### Data extracted from a collection

*** Begin section ***

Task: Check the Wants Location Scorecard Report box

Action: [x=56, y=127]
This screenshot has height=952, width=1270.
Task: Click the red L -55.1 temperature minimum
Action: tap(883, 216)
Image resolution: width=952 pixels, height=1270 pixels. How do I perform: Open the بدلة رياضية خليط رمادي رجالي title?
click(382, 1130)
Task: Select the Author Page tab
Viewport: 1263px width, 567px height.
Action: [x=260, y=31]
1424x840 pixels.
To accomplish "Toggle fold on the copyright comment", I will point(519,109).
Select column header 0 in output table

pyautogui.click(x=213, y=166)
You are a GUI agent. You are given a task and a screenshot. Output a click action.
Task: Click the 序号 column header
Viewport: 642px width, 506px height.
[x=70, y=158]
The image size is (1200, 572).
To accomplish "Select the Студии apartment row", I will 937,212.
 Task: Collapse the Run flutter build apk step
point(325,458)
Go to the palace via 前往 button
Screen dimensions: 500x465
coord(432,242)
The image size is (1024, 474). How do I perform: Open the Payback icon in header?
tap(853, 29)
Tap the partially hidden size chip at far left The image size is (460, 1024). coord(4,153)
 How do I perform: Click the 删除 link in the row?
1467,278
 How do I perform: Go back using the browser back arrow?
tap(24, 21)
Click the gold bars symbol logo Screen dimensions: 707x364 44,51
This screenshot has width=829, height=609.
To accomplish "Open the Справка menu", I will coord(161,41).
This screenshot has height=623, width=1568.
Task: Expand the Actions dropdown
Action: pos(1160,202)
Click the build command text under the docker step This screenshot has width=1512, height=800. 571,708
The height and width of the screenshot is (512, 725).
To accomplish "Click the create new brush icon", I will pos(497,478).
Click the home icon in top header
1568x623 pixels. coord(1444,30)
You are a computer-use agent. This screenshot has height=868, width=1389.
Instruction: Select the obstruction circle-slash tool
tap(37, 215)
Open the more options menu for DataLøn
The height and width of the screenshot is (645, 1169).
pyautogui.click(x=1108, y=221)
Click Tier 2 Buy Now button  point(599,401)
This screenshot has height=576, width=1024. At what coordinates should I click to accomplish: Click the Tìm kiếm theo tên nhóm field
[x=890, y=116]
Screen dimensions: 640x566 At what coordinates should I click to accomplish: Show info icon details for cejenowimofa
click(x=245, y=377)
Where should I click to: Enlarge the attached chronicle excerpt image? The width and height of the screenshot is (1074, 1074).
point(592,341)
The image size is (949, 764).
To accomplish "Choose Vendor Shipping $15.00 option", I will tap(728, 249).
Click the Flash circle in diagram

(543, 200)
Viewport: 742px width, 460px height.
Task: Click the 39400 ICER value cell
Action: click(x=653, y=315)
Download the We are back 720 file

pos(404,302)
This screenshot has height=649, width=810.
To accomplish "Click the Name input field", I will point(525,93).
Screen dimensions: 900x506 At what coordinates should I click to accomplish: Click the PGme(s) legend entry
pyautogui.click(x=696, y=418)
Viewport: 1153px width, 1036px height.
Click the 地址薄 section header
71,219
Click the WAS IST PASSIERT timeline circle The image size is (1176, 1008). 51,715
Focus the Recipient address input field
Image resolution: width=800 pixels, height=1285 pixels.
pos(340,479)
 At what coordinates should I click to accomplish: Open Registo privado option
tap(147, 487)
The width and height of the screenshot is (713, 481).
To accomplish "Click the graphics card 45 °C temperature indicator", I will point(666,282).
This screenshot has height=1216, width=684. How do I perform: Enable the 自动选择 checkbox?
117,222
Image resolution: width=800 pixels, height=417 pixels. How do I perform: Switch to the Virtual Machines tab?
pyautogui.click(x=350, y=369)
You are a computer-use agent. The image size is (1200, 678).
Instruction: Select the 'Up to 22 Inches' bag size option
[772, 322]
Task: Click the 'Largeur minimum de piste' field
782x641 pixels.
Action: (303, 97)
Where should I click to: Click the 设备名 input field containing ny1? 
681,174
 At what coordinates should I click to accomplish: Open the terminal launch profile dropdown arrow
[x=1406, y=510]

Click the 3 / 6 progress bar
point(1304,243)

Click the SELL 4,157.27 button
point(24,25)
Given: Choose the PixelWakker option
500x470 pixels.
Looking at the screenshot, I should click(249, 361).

*** End section ***

### What is required
When you transcribe the records above, keep every line exactly the same.

### Response to this exercise
Task: Check the Wants Location Scorecard Report box

Action: [x=56, y=127]
This screenshot has height=952, width=1270.
Task: Click the red L -55.1 temperature minimum
Action: tap(883, 216)
Image resolution: width=952 pixels, height=1270 pixels. How do I perform: Open the بدلة رياضية خليط رمادي رجالي title?
click(382, 1130)
Task: Select the Author Page tab
Viewport: 1263px width, 567px height.
Action: [x=260, y=31]
1424x840 pixels.
To accomplish "Toggle fold on the copyright comment", I will point(519,109).
Select column header 0 in output table

pyautogui.click(x=213, y=166)
You are a GUI agent. You are given a task and a screenshot. Output a click action.
Task: Click the 序号 column header
Viewport: 642px width, 506px height.
[x=70, y=158]
The image size is (1200, 572).
To accomplish "Select the Студии apartment row", I will 937,212.
 Task: Collapse the Run flutter build apk step
point(325,458)
Go to the palace via 前往 button
Screen dimensions: 500x465
coord(432,242)
The image size is (1024, 474). How do I perform: Open the Payback icon in header?
tap(853, 29)
Tap the partially hidden size chip at far left The image size is (460, 1024). coord(4,153)
 How do I perform: Click the 删除 link in the row?
1467,278
 How do I perform: Go back using the browser back arrow?
tap(24, 21)
Click the gold bars symbol logo Screen dimensions: 707x364 44,51
This screenshot has width=829, height=609.
To accomplish "Open the Справка menu", I will coord(161,41).
This screenshot has height=623, width=1568.
Task: Expand the Actions dropdown
Action: pos(1160,202)
Click the build command text under the docker step This screenshot has width=1512, height=800. 571,708
The height and width of the screenshot is (512, 725).
To accomplish "Click the create new brush icon", I will pos(497,478).
Click the home icon in top header
1568x623 pixels. coord(1444,30)
You are a computer-use agent. This screenshot has height=868, width=1389.
Instruction: Select the obstruction circle-slash tool
tap(37, 215)
Open the more options menu for DataLøn
The height and width of the screenshot is (645, 1169).
pyautogui.click(x=1108, y=221)
Click Tier 2 Buy Now button  point(599,401)
This screenshot has height=576, width=1024. At what coordinates should I click to accomplish: Click the Tìm kiếm theo tên nhóm field
[x=890, y=116]
Screen dimensions: 640x566 At what coordinates should I click to accomplish: Show info icon details for cejenowimofa
click(x=245, y=377)
Where should I click to: Enlarge the attached chronicle excerpt image? The width and height of the screenshot is (1074, 1074).
point(592,341)
The image size is (949, 764).
To accomplish "Choose Vendor Shipping $15.00 option", I will tap(728, 249).
Click the Flash circle in diagram

(543, 200)
Viewport: 742px width, 460px height.
Task: Click the 39400 ICER value cell
Action: click(x=653, y=315)
Download the We are back 720 file

pos(404,302)
This screenshot has height=649, width=810.
To accomplish "Click the Name input field", I will point(525,93).
Screen dimensions: 900x506 At what coordinates should I click to accomplish: Click the PGme(s) legend entry
pyautogui.click(x=696, y=418)
Viewport: 1153px width, 1036px height.
Click the 地址薄 section header
71,219
Click the WAS IST PASSIERT timeline circle The image size is (1176, 1008). 51,715
Focus the Recipient address input field
Image resolution: width=800 pixels, height=1285 pixels.
pos(340,479)
 At what coordinates should I click to accomplish: Open Registo privado option
tap(147, 487)
The width and height of the screenshot is (713, 481).
To accomplish "Click the graphics card 45 °C temperature indicator", I will point(666,282).
This screenshot has height=1216, width=684. How do I perform: Enable the 自动选择 checkbox?
117,222
Image resolution: width=800 pixels, height=417 pixels. How do I perform: Switch to the Virtual Machines tab?
pyautogui.click(x=350, y=369)
You are a computer-use agent. The image size is (1200, 678).
Instruction: Select the 'Up to 22 Inches' bag size option
[772, 322]
Task: Click the 'Largeur minimum de piste' field
782x641 pixels.
Action: (303, 97)
Where should I click to: Click the 设备名 input field containing ny1? 
681,174
 At what coordinates should I click to accomplish: Open the terminal launch profile dropdown arrow
[x=1406, y=510]

Click the 3 / 6 progress bar
point(1304,243)

Click the SELL 4,157.27 button
point(24,25)
Given: Choose the PixelWakker option
500x470 pixels.
Looking at the screenshot, I should click(249, 361).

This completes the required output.